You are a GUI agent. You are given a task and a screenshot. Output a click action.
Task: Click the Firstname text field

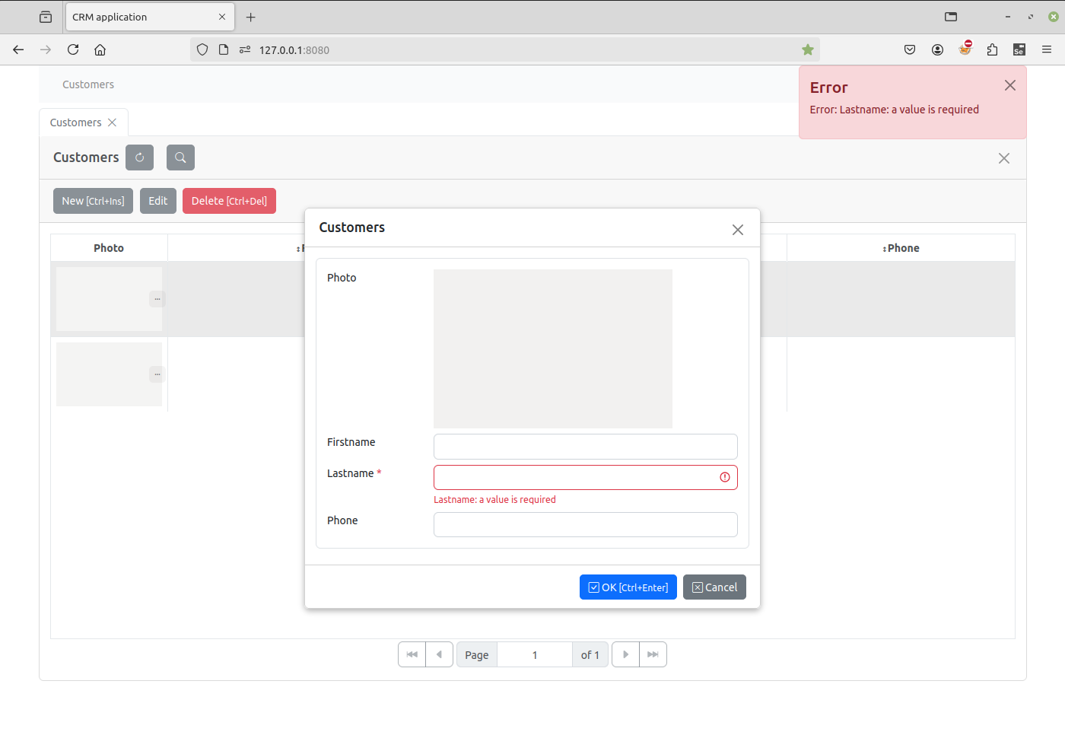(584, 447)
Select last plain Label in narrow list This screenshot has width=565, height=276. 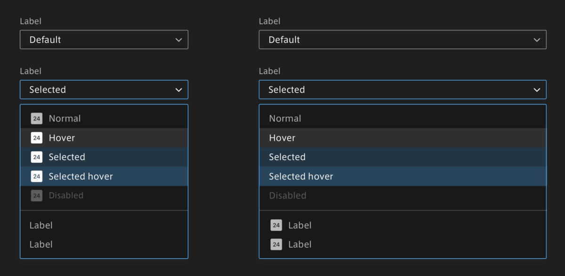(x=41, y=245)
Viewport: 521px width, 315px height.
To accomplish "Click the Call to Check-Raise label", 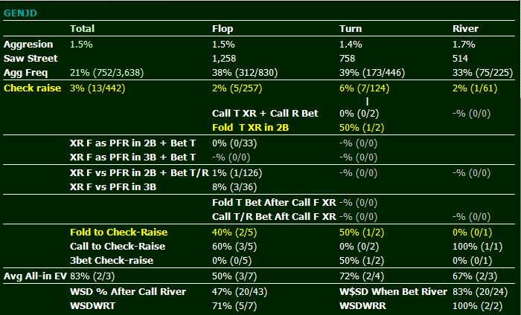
::::::
■ PETUNJUK LATIHAN: Tuliskan ulang tanpa perubahan semua baris daftar, mulai dari baris yang memuat "Viewport: 521px width, 315px height." hingga akhir daftar. Gambar tidak perlu disertakan dalam jawaban.

■ HASIL YANG BENAR:
Viewport: 521px width, 315px height.
To accomplish "Click the Call to Check-Raise label", 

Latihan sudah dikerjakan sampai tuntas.